Instructions for the task - What you return must be the lines of the data that hold the word "dimensions".

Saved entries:
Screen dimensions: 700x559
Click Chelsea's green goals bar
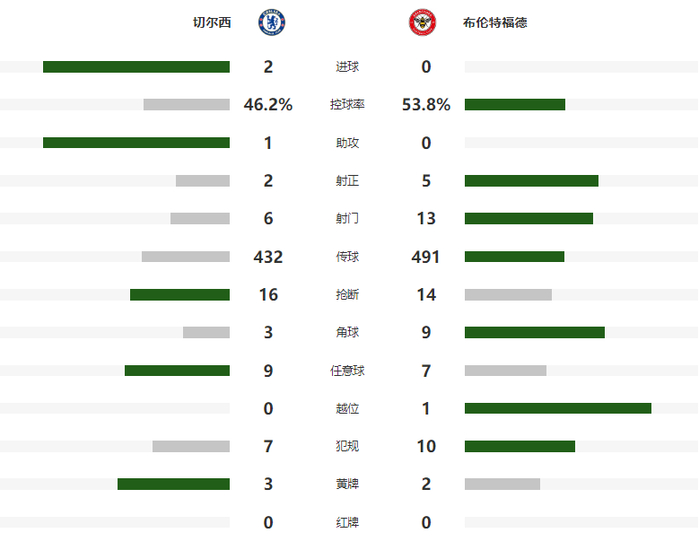tap(136, 67)
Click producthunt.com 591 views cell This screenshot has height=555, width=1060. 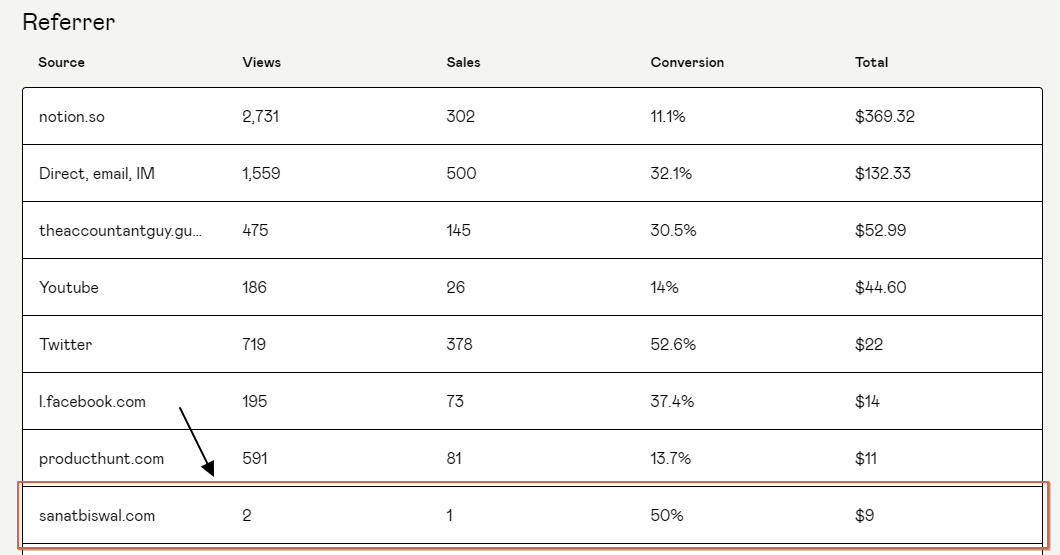[255, 458]
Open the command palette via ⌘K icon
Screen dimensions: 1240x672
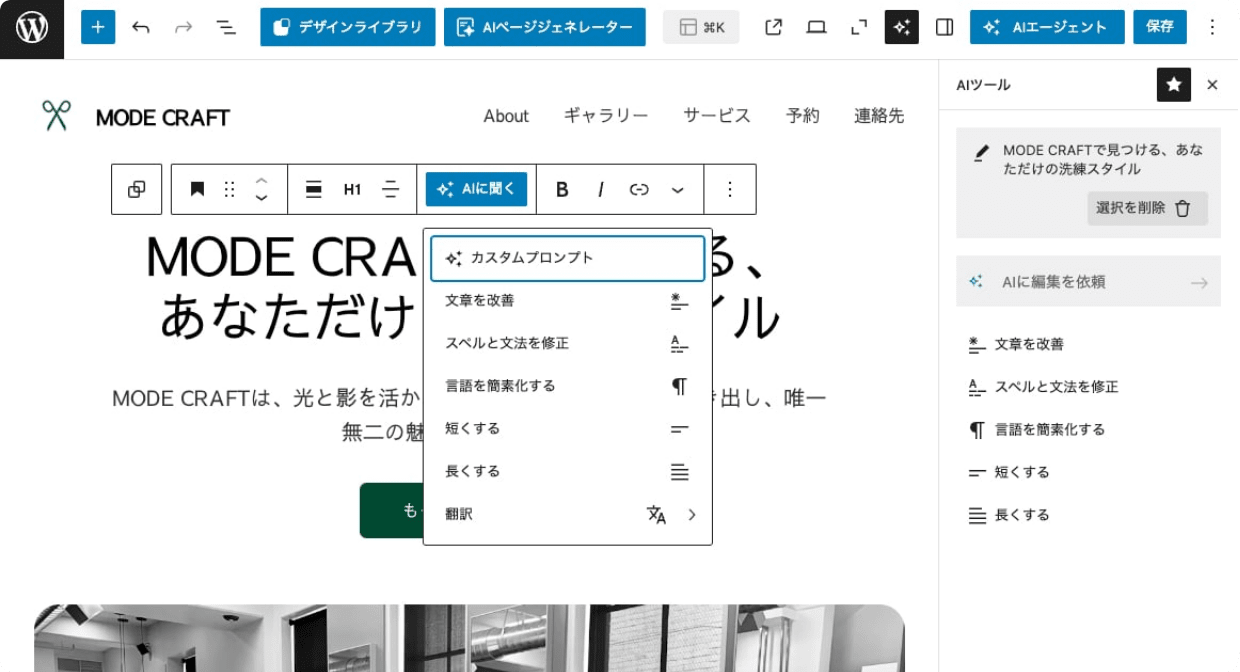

Answer below -
Screen dimensions: 700x559
Screen dimensions: 1240x672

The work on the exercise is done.